How to brand your company to investors

When talking to investors, the best thing you can do for your brand is have a very tight business pitch.

For advice on this, we spoke to a seasoned entrepreneur who owns a successful startup in the beer business. His name is Bob Russell and he is a partner in the craft brewer, Collective Arts Brewing. Collective Arts has a unique business model that largely hangs on the way it labels its cans with new artwork every three months. Support for indie music is another big part of the marketing mix. After four years in business, Collective Arts now has seven brands and is sold all over Canada, as well as in 16 American states, three European countries, and China.

Bob’s success is partly attributable to his long history as an entrepreneur in the world of visual communications design. As a designer with strong packaging and branding chops, he understands the power of design and art in a marketing context. And as an entrepreneur, he is very familiar with the challenge of raising capital. For a growing concern like Collective Arts, that task never ends.

Investor branding checklist

Assuming you have done all of the work described in the first three articles in this series, (which you can see here, here and here), let’s take a look at Bob’s investor branding checklist.

1. Clearly articulate your company’s vision and brand story.

This is why you need to do what we have already talked about in this series. There can be no lack of clarity about the potential you see in your idea. Your vision should not only be clear, but bold and inspiring. You need to have a very compelling value proposition.
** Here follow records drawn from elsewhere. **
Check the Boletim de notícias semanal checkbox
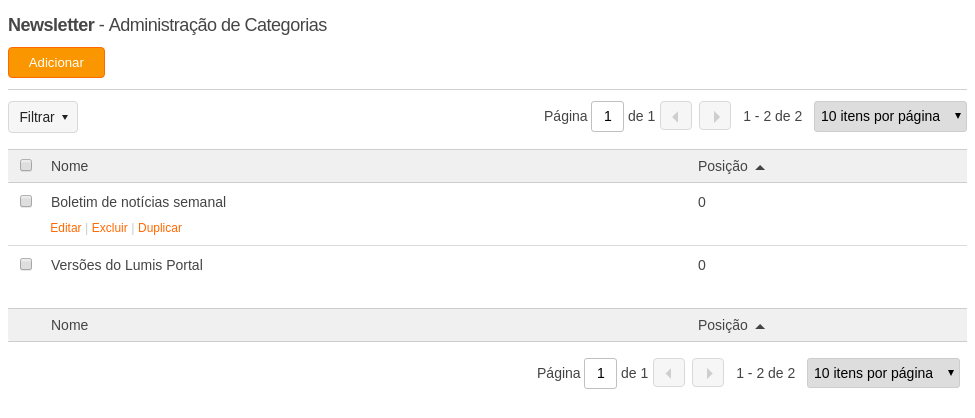 click(26, 201)
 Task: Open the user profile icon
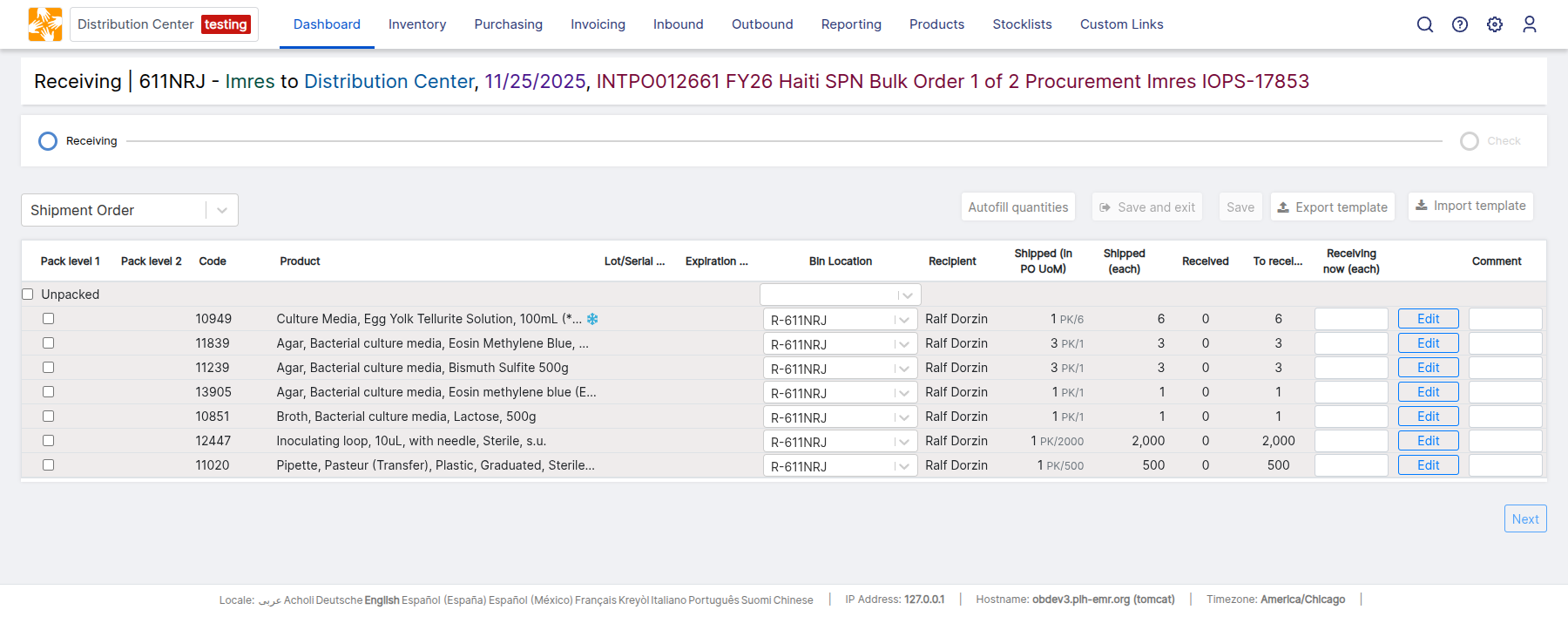point(1530,24)
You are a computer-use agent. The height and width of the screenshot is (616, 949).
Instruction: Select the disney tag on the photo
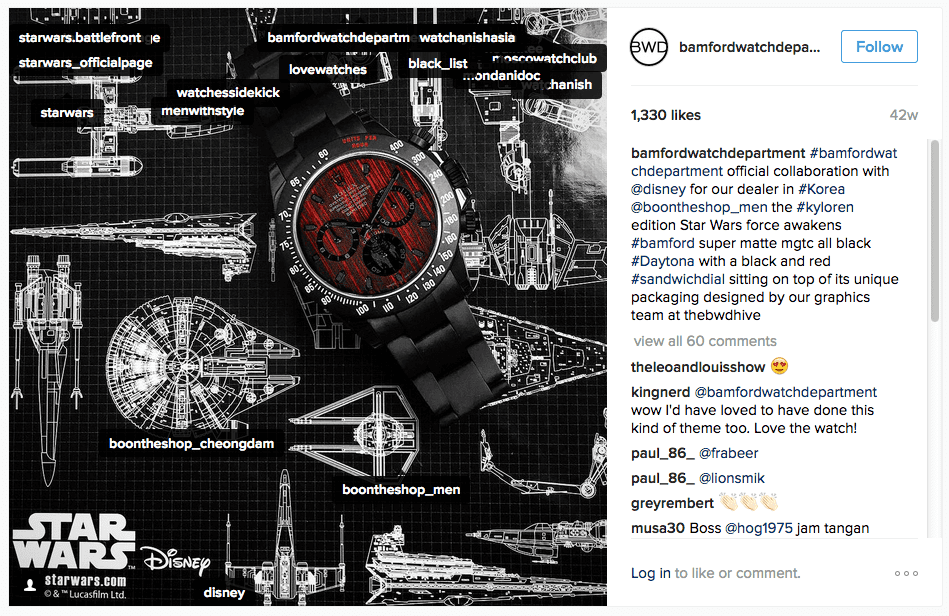click(x=224, y=592)
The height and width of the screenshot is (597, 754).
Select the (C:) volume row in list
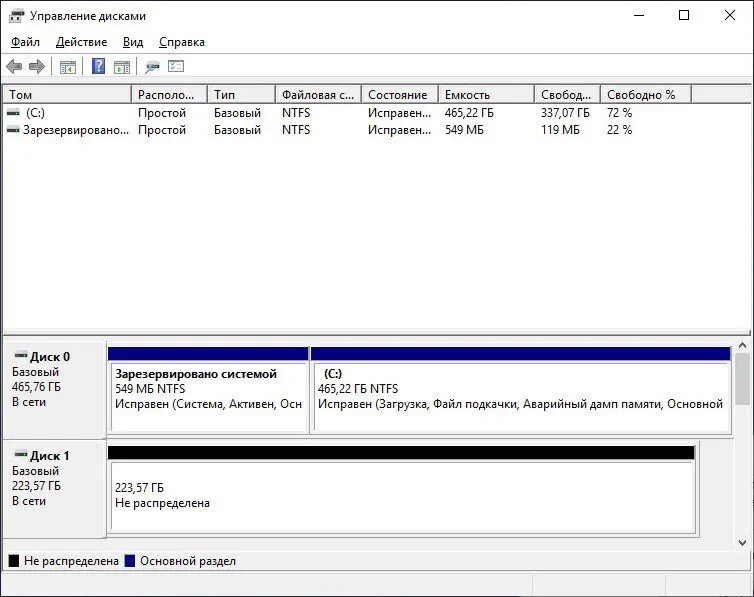click(x=36, y=113)
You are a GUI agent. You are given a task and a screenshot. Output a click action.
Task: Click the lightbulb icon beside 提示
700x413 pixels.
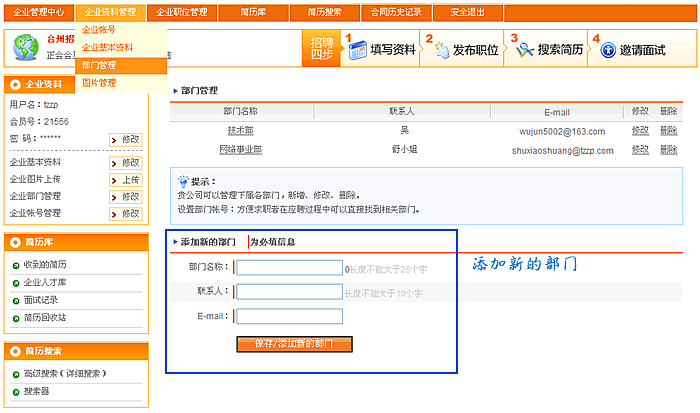coord(182,182)
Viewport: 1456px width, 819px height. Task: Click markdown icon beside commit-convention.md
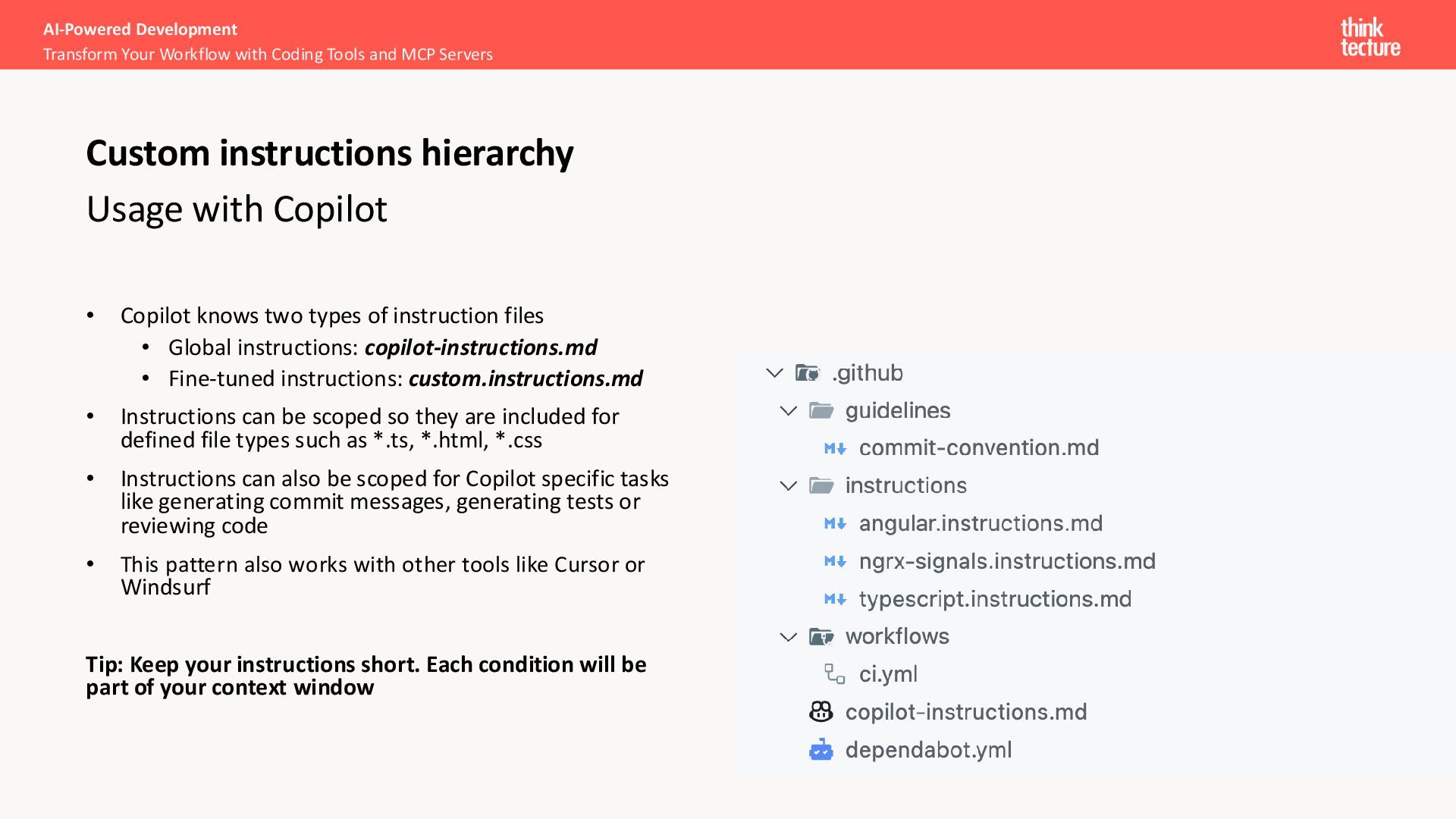point(835,449)
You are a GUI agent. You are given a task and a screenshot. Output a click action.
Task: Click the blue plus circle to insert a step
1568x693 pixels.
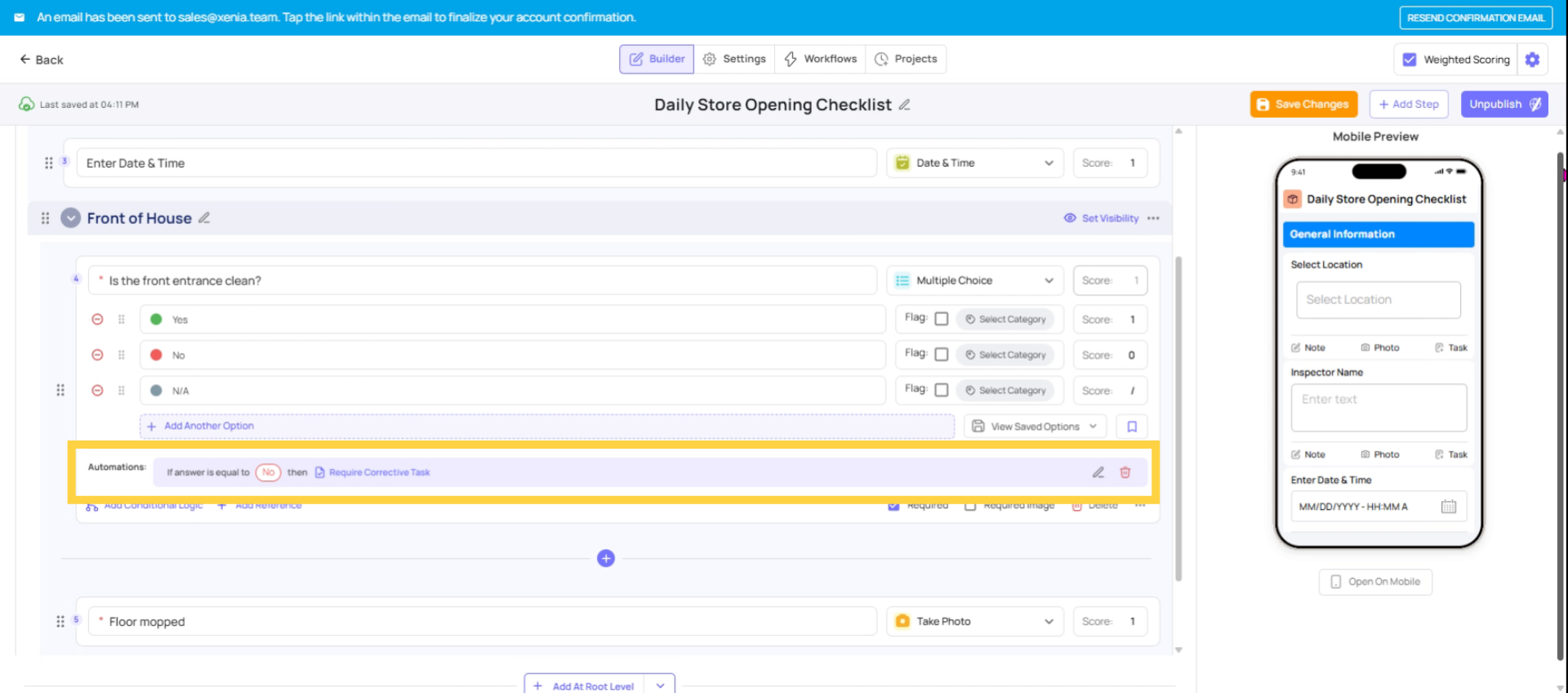click(605, 558)
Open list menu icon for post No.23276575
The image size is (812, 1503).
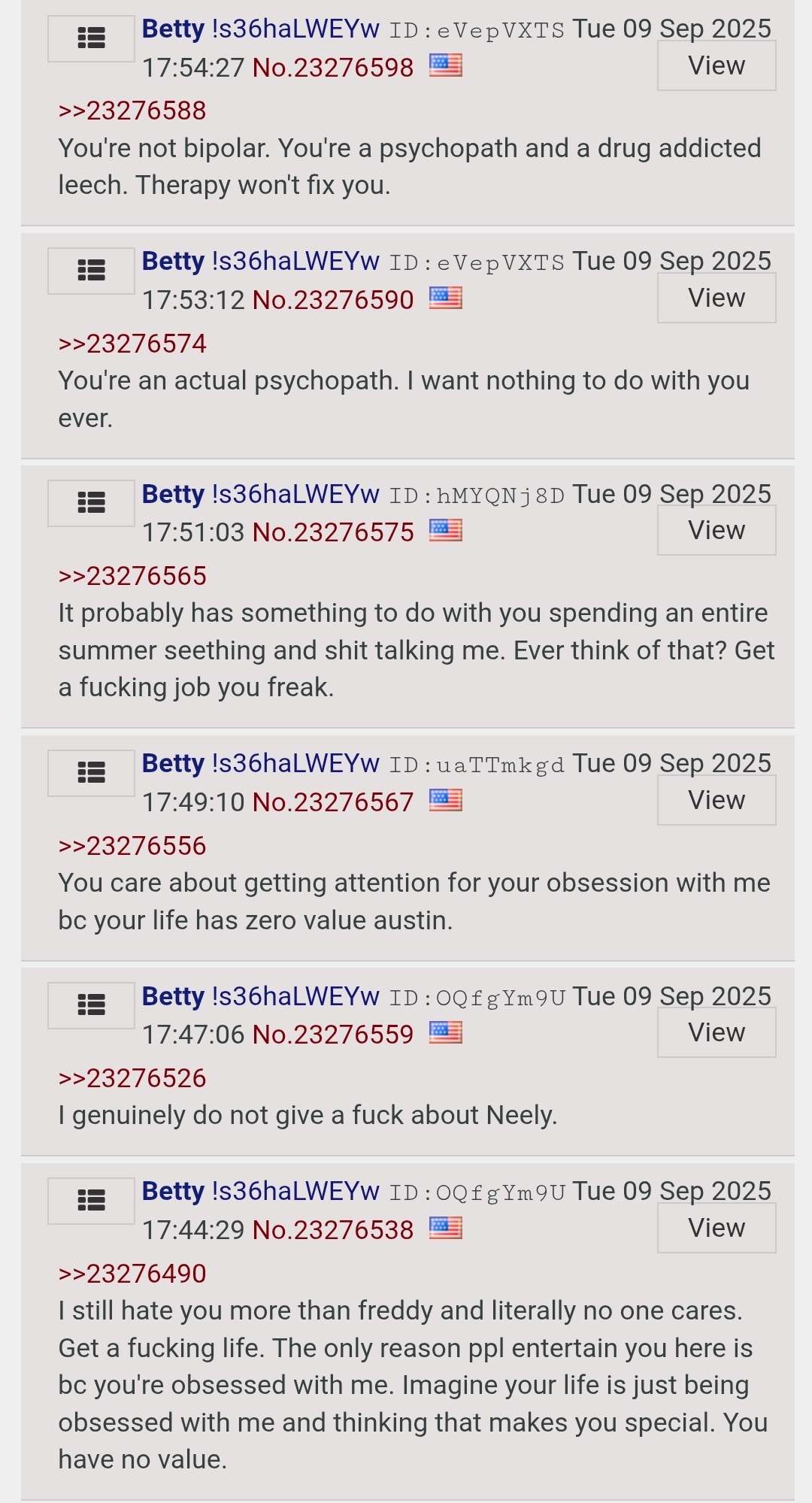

2. Know the size of the opportunity.

How big is the addressable market? What about the serviceable market? Know the difference and what you can actually deliver at scale. Your product may be relevant to several markets, but you will only have resources to service some of them. What kind of revenue can you expect from your serviceable market and how fast can you expect it?

3. Know why you will win.

This is really about your business strategy and value proposition. What are you delivering that your competition cannot? What’s different about you? (See Treacy and Wiersema’s value disciplines strategy, which is discussed in the second article of this series). What operational support will you put in place to win? Where will you play to win?

4. Know your competition.

We talked about this in the second article in this series. You will have conducted a robust analysis of the competitive landscape and you’ll be familiar with the strengths, capabilities, product portfolios and value propositions of your competitive set. You’ll see the gaps the competition is not addressing, where your opportunity lies and how you will seize it.

5. Know your target audience.

Without this, you have no brand. Or business for that matter. You actually have two audiences to worry about: investors and your eventual customers. The former is easy: they want to know that you are going to be a worthwhile investment. They need a tight business plan. They need to trust that you can deliver. And they need to know that you completely understand who you’ll be selling to. As with everything else on this list, you need to be very clear and focused. (Hint: you can’t sell to everybody.)

6. Build a strong management team.

People invest in people. Your idea may be great, but ultimately it will come down to who you are, what your credentials are, what qualifies you to be doing what you’re doing, and what kind of special expertise and talent you bring to the table. Investors are taking a risk, and they want to feel—not think, but feel—really comfortable with you as people. They need reassurance. You need confidence in yourselves and a track record to justify it.

7. Know how you will spend your investors’ money.

What are you going to do with the investment? How will you deploy it against capital equipment, staffing, marketing and product development? Make sure you have a comprehensive, detailed budget to share.

8. Know your product.

Know what you are selling, how it will work, what problems it will solve and what new value it is creating—both for your end customer and your investors. Be prepared to present all of that with demos if possible.

9. Know your business plan.

Build a financing roadmap. How much revenue do you need to generate and how much time do you have to generate it in order to move to the next level of funding? Lay out how you’ll deploy the revenue across all the elements listed in point #7. Know the stages and timing of your growth as a company, both short and long term.

10. Know your exit strategy.

Investors don’t just give their money away. They want it back—with a healthy return. So you need to understand when that exit will happen and what that ROI will look like.